Host pathogen interactions in the tan spot pathosystem

Tan spot, which is a significant foliar disease of wheat causing severe yield loss in many wheat-growing areas worldwide, is caused by the fungus Pyrenophora tritici-repentis (PTR). The pathogenicity of PTR mainly depends upon the production of host selective toxins (HSTs). Consequently, phenotypic race identification and production of HSTs were assessed using 42 PTR isolates on five wheat differentials. PTR race identification revealed the presence of Race 1 (86%) and Race 3 (14%) in Oklahoma. Ptr ToxA is a major necrosis-inducing HST found in almost all PTR isolates in Oklahoma. Therefore, two PTR isolates, possessing (+) and lacking (-) the ToxA gene, were transformed to express fluorescent proteins to examine the infection and colonization process on susceptible and resistant wheat differentials.

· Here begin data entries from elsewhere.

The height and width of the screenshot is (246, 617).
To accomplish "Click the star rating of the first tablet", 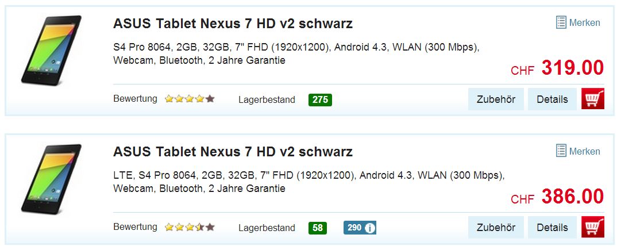I will point(190,99).
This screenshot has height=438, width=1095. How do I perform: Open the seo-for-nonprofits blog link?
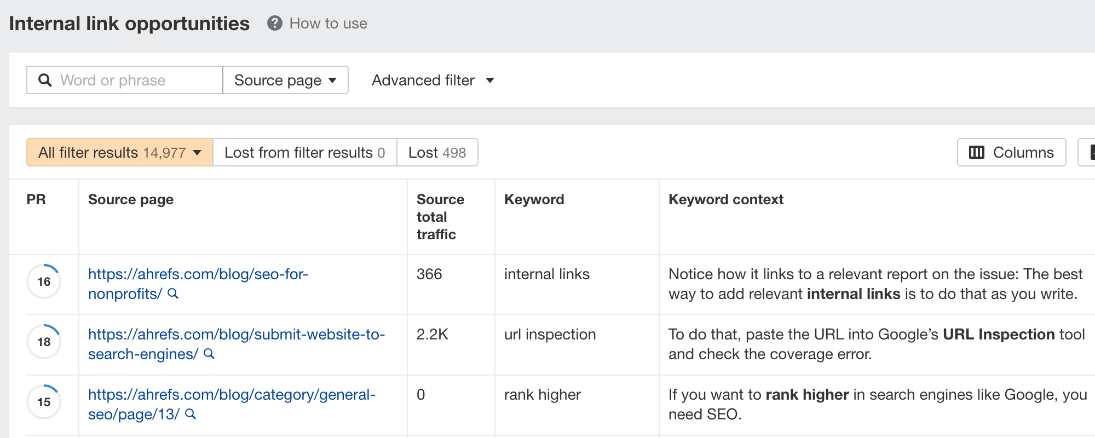click(x=198, y=274)
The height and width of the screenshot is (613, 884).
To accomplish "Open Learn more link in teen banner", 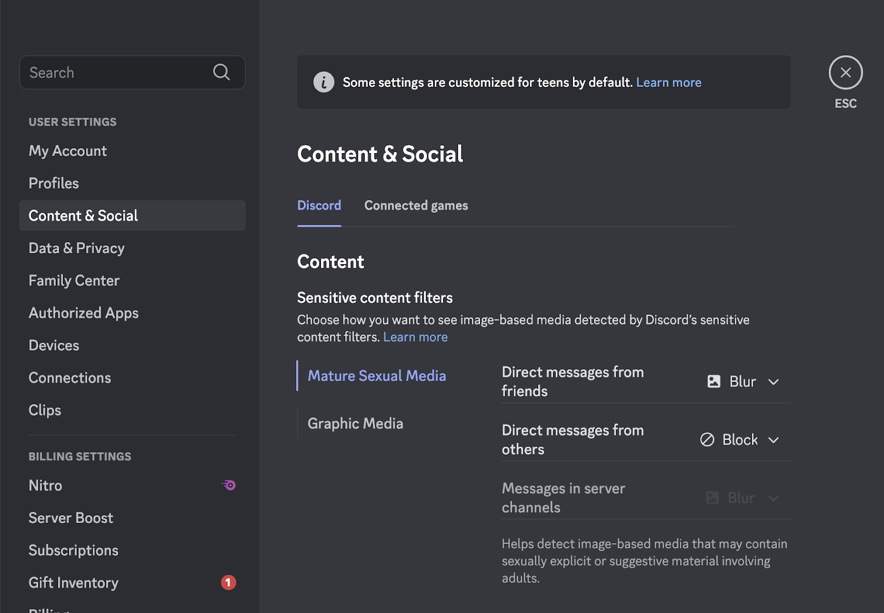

Results showed that fungal penetration and growth for ToxA+ and toxa- isolates started at 3DPI. On susceptible cultivars, ToxA+ isolates produced necrosis at 5DPI and 7DPI, consistent with the formation of secondary hyphae growing directly into epidermal and mesophyll cells, however on resistant cultivars, intracellular hyphae remain restricted, producing reduced infection sites with intense auto-fluorescent borders, which was also seen in susceptible and resistant wheat cultivars, when inoculated with toxa- isolates. Additionally, spray-induced gene silencing (SIGS) and virus-induced gene silencing (VIGS) were evaluated to reduce disease development by silencing the ToxA gene. Co-incubation of the fungal spores with Cy3-labeled dsRNA control demonstrated that PTR could take up exogenous dsRNA. However, SIGS appears unsuitable against PTR since all our attempts to silence multiple genes resulted in a lack of gene silencing. However, gene silencing was achieved using BMV: VIGS vectors targeting five regions of the ToxA gene. RT-qPCR revealed a significant reduction in the ToxA transcripts after the infection with the pC13/F3CP5 vector with all the ToxA inserts, compared to the control, infiltration buffer, and empty vector. Overall, more than 50% reduction of the target mRNA was detected in all the BMV: VIGS vectors. Additionally, a negative correlation between fragment size and silencing efficiency was determined. These results will provide insight for developing and improving management methods to reduce disease infection of PTR.